Thum T, Gross C, Fiedler J, Fischer T, Kissler S, Bussen M, Galuppo P, Just S, Rottbauer W, Frantz S, Castoldi M, Soutschek J, Koteliansky V, Rosenwald A, Basson MA, Licht JD, Pena JT, Rouhanifard SH, Muckenthaler MU, Tuschl T, Martin GR, Bauersachs J & Engelhardt S. MicroRNA-21 contributes to myocardial disease by stimulating MAP kinase signalling in fibroblasts. Nature 2008 Nov 30. [Epub ahead of print]

Eric Olson receives AHA National Research Achievement Award

 (November 2008) Eric N. Olson received the American Heart Association National Research Achievement Award.
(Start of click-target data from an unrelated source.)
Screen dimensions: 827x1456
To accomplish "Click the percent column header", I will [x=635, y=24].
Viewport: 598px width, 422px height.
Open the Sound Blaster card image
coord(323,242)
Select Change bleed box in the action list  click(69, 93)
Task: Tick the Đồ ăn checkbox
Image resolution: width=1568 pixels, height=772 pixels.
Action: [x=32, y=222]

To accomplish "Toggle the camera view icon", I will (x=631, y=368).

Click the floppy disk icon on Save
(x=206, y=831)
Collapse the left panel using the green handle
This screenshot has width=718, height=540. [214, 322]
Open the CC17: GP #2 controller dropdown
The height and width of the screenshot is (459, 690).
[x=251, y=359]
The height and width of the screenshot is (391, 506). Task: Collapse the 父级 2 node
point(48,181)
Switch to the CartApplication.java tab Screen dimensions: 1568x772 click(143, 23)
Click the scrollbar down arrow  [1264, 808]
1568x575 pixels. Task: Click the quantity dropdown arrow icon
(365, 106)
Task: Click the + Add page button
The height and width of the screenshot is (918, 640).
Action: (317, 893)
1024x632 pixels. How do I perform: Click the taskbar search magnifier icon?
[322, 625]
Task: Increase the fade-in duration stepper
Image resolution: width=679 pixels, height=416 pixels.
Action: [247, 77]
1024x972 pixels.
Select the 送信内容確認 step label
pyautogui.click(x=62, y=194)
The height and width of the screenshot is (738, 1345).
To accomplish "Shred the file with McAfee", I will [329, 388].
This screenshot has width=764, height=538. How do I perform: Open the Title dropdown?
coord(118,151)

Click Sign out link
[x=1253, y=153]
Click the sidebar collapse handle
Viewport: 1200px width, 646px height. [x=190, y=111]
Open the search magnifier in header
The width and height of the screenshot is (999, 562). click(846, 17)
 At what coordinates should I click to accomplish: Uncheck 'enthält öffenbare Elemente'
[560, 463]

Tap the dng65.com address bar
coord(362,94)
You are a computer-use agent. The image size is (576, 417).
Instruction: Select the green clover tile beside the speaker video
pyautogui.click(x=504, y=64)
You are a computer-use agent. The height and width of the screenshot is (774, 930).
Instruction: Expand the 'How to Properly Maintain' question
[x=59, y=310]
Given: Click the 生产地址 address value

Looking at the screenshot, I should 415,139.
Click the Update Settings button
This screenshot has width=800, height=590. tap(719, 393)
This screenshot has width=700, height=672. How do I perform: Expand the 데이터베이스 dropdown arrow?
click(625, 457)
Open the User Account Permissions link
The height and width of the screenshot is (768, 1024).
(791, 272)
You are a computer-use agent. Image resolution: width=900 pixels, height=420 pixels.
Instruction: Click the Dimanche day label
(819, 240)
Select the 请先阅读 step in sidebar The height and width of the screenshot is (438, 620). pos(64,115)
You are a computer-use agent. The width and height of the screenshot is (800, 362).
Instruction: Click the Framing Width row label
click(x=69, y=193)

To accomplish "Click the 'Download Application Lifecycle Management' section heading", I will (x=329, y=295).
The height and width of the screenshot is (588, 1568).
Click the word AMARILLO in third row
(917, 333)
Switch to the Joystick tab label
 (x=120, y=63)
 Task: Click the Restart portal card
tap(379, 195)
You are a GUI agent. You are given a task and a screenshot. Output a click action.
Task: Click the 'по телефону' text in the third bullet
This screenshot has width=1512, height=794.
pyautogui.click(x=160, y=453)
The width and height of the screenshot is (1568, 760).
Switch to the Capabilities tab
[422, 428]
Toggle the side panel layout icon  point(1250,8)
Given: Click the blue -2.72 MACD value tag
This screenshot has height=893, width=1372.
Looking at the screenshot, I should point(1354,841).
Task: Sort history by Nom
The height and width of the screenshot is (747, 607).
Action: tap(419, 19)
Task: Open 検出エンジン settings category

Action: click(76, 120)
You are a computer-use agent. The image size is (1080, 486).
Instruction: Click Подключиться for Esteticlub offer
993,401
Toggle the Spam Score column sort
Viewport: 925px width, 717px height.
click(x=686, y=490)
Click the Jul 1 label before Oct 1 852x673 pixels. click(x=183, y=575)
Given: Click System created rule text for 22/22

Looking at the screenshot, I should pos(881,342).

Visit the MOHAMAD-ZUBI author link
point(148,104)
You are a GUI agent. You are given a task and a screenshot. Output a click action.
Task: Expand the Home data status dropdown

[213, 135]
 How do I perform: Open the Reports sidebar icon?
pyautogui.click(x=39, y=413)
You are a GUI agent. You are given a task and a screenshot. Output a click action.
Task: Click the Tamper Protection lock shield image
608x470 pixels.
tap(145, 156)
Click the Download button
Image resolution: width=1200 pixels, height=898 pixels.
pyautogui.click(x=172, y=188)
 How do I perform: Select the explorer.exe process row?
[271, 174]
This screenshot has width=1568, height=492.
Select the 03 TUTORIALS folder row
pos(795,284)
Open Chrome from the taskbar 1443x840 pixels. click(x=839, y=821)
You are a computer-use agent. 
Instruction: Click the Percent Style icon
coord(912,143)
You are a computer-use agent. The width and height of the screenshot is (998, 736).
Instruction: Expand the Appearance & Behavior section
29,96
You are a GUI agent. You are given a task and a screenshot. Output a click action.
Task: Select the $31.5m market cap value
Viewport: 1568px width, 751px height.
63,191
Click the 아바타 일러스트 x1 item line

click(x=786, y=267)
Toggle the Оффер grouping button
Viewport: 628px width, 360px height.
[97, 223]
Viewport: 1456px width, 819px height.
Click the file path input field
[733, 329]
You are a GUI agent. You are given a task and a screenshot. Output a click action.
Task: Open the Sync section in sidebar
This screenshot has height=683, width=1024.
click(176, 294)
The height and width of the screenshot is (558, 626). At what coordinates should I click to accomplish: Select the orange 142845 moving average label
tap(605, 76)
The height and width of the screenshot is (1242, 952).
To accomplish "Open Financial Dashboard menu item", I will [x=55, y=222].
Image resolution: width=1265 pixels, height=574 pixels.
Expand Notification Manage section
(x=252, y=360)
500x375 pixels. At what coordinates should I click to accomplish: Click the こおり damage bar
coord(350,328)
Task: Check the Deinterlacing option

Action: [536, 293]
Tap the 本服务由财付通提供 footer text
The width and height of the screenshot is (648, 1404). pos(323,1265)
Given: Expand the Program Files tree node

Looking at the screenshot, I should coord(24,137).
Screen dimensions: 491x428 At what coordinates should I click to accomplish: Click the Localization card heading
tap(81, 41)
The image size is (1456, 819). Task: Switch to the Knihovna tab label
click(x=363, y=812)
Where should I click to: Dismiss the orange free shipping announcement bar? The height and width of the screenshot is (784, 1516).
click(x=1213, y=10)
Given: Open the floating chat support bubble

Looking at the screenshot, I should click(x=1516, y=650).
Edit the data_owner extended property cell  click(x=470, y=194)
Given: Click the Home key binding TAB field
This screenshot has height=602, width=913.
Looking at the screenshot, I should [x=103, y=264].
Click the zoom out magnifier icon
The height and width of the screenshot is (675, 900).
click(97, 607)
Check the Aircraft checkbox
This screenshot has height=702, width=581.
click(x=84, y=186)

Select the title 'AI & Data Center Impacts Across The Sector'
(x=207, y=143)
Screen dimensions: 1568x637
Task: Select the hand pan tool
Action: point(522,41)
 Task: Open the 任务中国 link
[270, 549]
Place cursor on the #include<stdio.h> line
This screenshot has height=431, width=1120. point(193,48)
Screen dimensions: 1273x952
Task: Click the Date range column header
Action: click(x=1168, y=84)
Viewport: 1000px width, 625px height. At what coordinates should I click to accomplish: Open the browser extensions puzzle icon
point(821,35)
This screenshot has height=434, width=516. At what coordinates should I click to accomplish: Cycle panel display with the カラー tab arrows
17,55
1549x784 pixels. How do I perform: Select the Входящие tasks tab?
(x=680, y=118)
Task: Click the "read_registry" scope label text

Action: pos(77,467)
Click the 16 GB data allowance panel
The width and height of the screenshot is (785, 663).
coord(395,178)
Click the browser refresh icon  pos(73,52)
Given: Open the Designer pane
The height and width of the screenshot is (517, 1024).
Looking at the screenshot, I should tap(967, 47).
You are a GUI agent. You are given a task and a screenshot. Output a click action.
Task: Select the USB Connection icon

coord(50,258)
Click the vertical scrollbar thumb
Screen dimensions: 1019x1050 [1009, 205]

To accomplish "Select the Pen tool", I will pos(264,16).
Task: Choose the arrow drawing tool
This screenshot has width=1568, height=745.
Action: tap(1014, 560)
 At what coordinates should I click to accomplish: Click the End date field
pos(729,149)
He was honored for making major discoveries identifying molecular mechanisms that control normal and abnormal growth and development of the heart and cardiovascular system.

Conditional dicer gene deletion in the postnatal myocardium provokes spontaneous cardiac remodeling

Dicer-deficient mice develop cardiac failure

(October 2008) Dicer, an RNAse III endonuclease critical for processing of pre-microRNAs (miRNAs) into mature 22-nucleotide miRNAs, has proven a useful target to dissect the significance of miRNAs biogenesis in mammalian biology. To circumvent the embryonic lethality associated with germline null mutations for Dicer, we triggered conditional Dicer loss through the use of a tamoxifen-inducible Cre recombinase in the postnatal murine myocardium. Targeted Dicer deletion in 3-week-old mice provoked premature death within 1 week accompanied by mild ventricular remodeling and dramatic atrial enlargement. In the adult myocardium, loss of Dicer induced rapid and dramatic biventricular enlargement, accompanied by myocyte hypertrophy, myofiber disarray, ventricular fibrosis, and strong induction of fetal gene transcripts. Comparative miRNA profiling revealed a set of miRNAs that imply causality between miRNA depletion and spontaneous cardiac remodeling. Overall, these results indicate that modifications in miRNA biogenesis affect both juvenile and adult myocardial morphology and function.

da Costa Martins PA, Bourajjaj M, Gladka M, Kortland M, van Oort RJ, Pinto YM, Molkentin JD & De Windt LJ. Conditional dicer gene deletion in the postnatal myocardium provokes spontaneous cardiac remodeling. Circulation. 2008 Oct 7;118(15):1567-76.